I was selected to be part of a hackathon in Grenoble, France as part of Plush and Nugget's workshop on "the study of play." I traveled to France in January of 2018 and sat through a few days of workshops to learn about the theories and studies of play and fun and how people interact in "fun" and delightfully surprising ways with objects. 
After learning, we were set free in teams of 2-3 to "hack" everyday objects to make them fun. 

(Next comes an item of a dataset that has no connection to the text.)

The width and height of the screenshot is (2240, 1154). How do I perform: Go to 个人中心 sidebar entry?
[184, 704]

My team had a chair to hack. We turned the chair into a light-up rocking chair with a surprise collaboration element to it. I was the only MechE on the team, so for the 2 days of the hackathon after brainstorming and concept-forming I was in charge of prototyping and eventually making the product. I used a jigsaw to carve rocking arms out of dimensional lumber and attached them to the chair. My teammates were a design major and an EE/CS major - they were in charge of final aesthetics, and the electronics. Over the 2 days of "hacking" we not only all completed our respective parts of the project but spent a considerable amount of time teaching each other how to execute in a different role. I taught the designer (who had never touched power tools before) to cut with a jig-saw and paper prototype, and she finished one of the chair legs with me. And I got some practice in the Arduino environment, and learned how to approach problems from a design mindset.  

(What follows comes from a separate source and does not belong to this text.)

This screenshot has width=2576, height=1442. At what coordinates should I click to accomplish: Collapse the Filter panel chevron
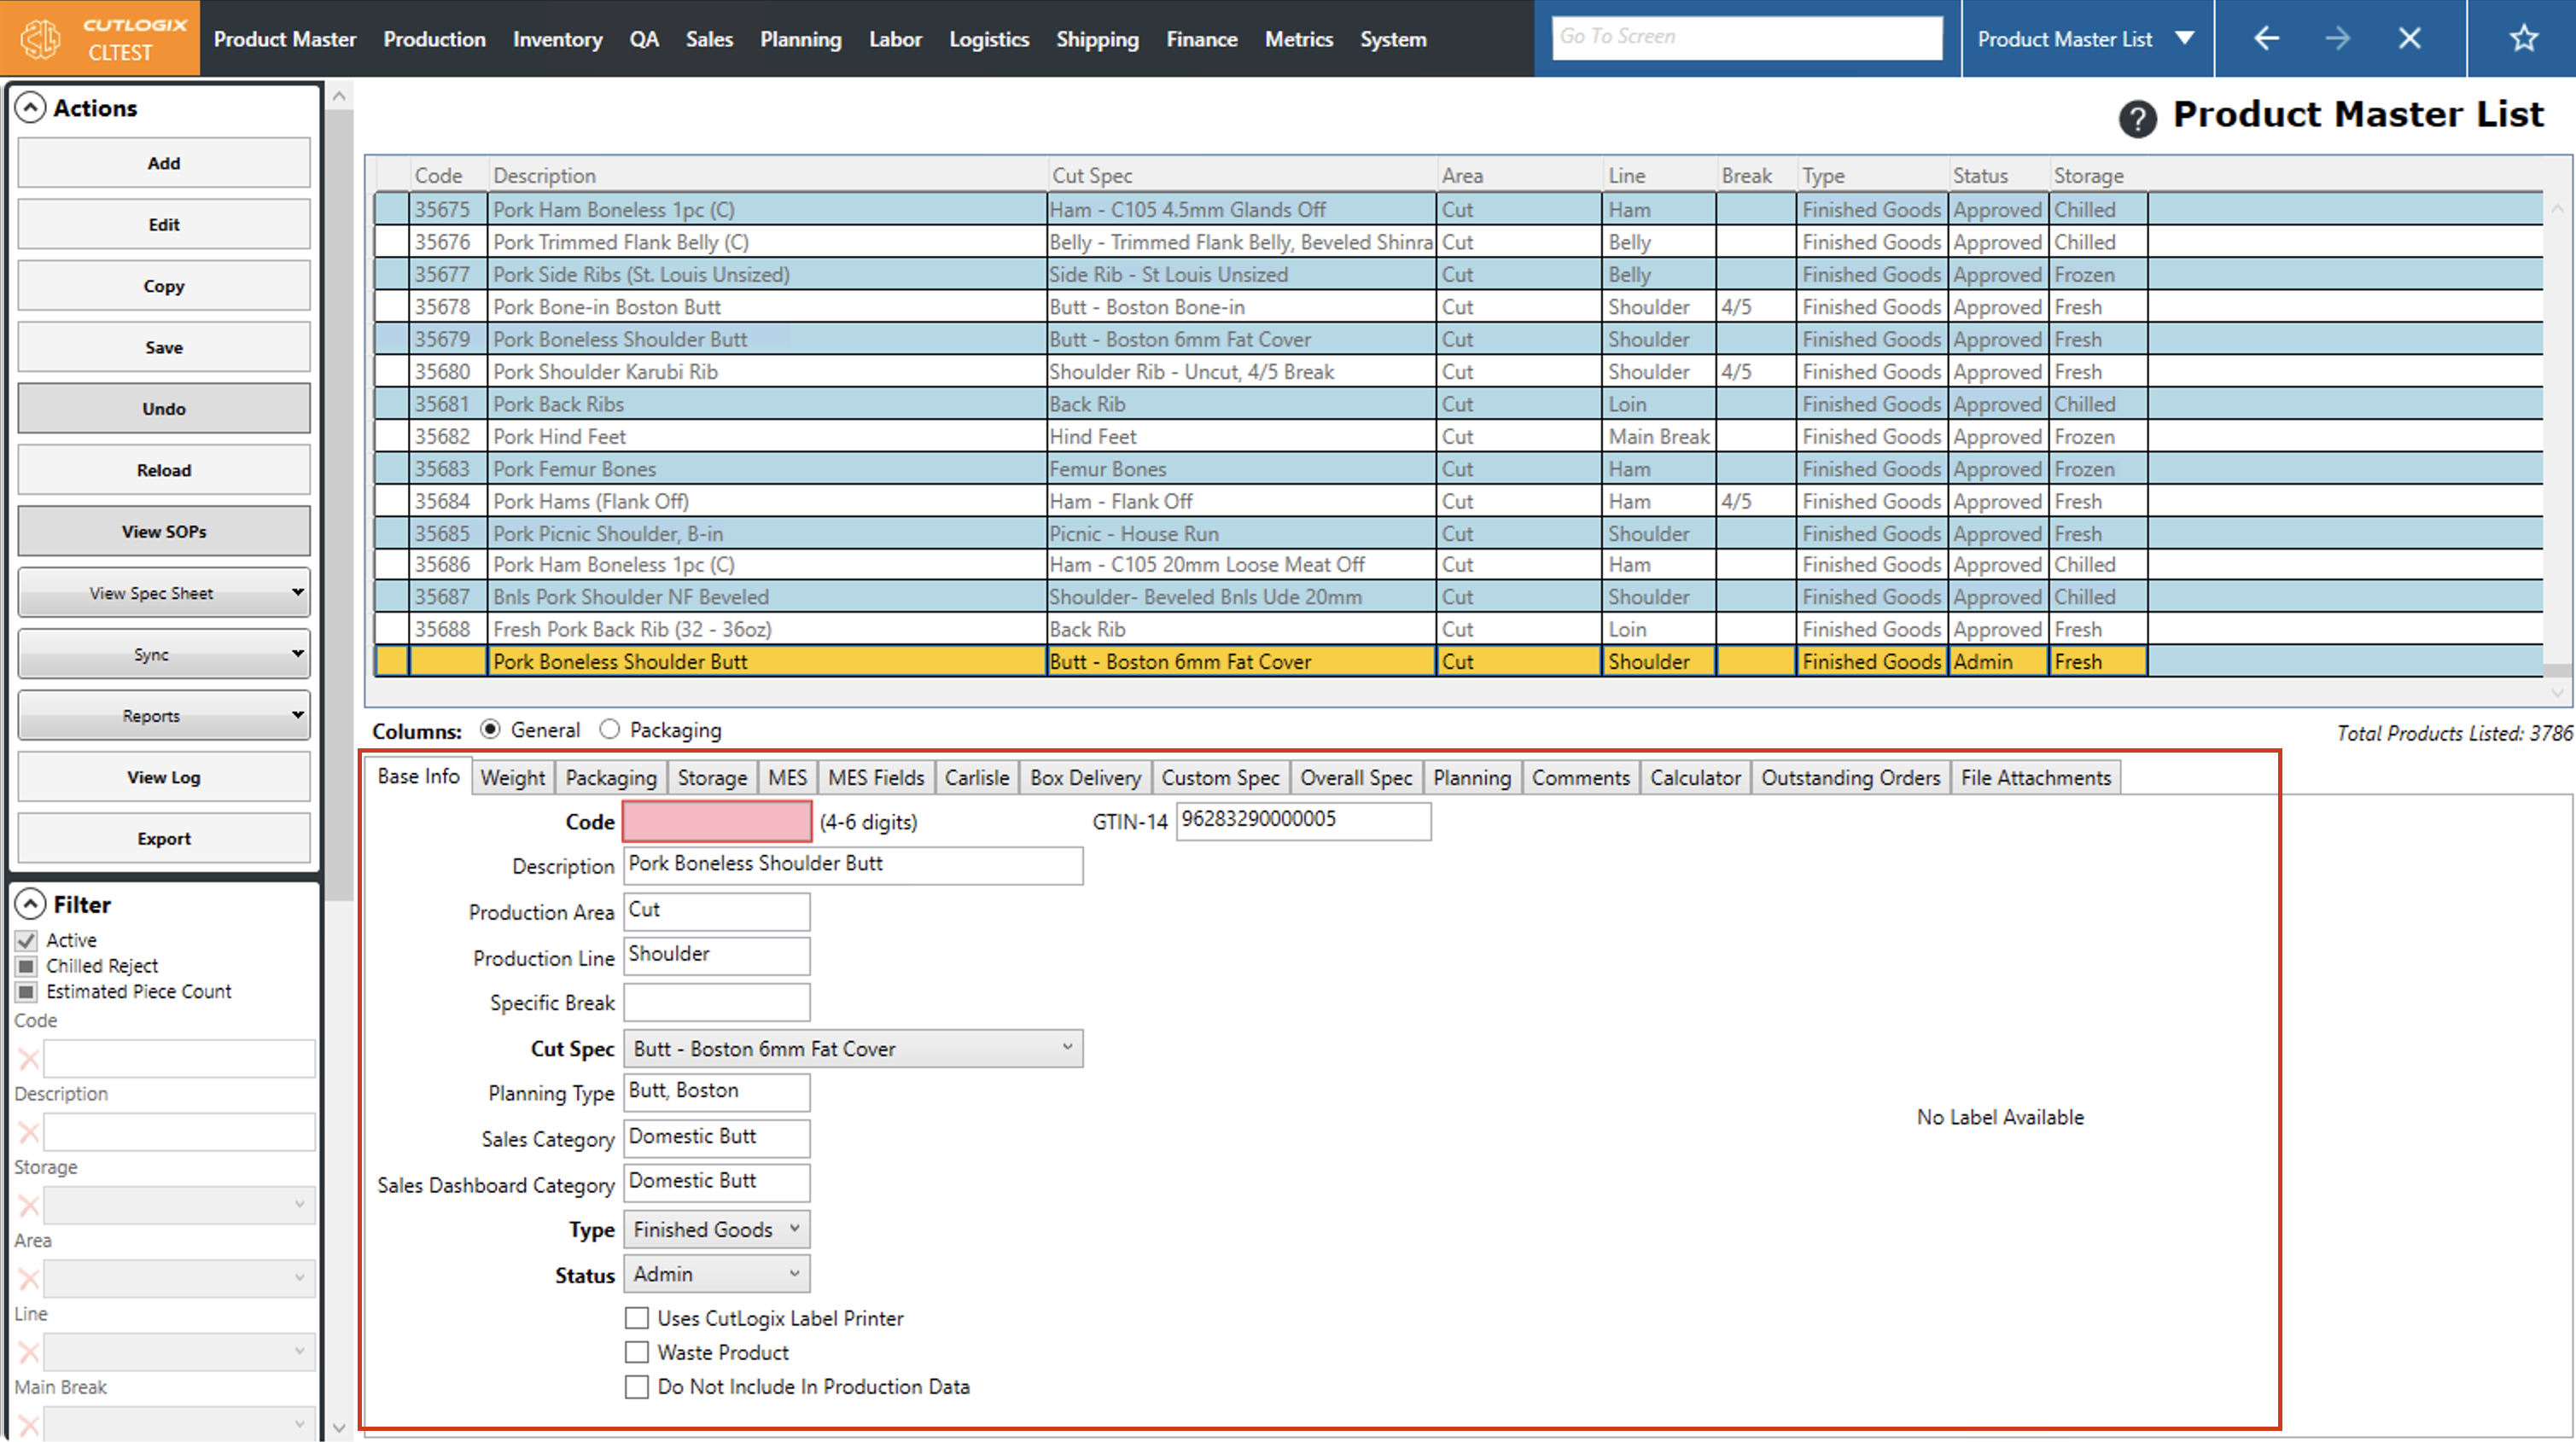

The chair featured an arduino-driven LED system that slowly pulsed/glowed when nobody was sitting on it to invite someone to sit on it. When they sat on it, the chair detected motion through accelerometers and translated that acceleration and motion data into a visualization of the rocking motion along the axis of the two LED strips on the sides. The person could sit and rock, and everyone else could see them rocking and see the chair understanding the rocking. 
What's better is there was an "invitation" on the back in the form of foot-prints on a back pedal that asked another user to engage with the product by stepping on the plank and thus jerking the seated-user backwards. People had SO MUCH FUN rocking each other, and surprising the unexacting victim by jerking them backwards. 
This was the full group of people invited to the hackathon in France. We had students from all over Europe, MIT, and professional mentors as well as a full fab-space. We had a lot of fun, and of course played a lot. 
And here are some photos of us in the workshop, some of our early chair concepts, and then the construction of the chair. Testing was a blast, and we had as much fun making it as we did playing with it in the end.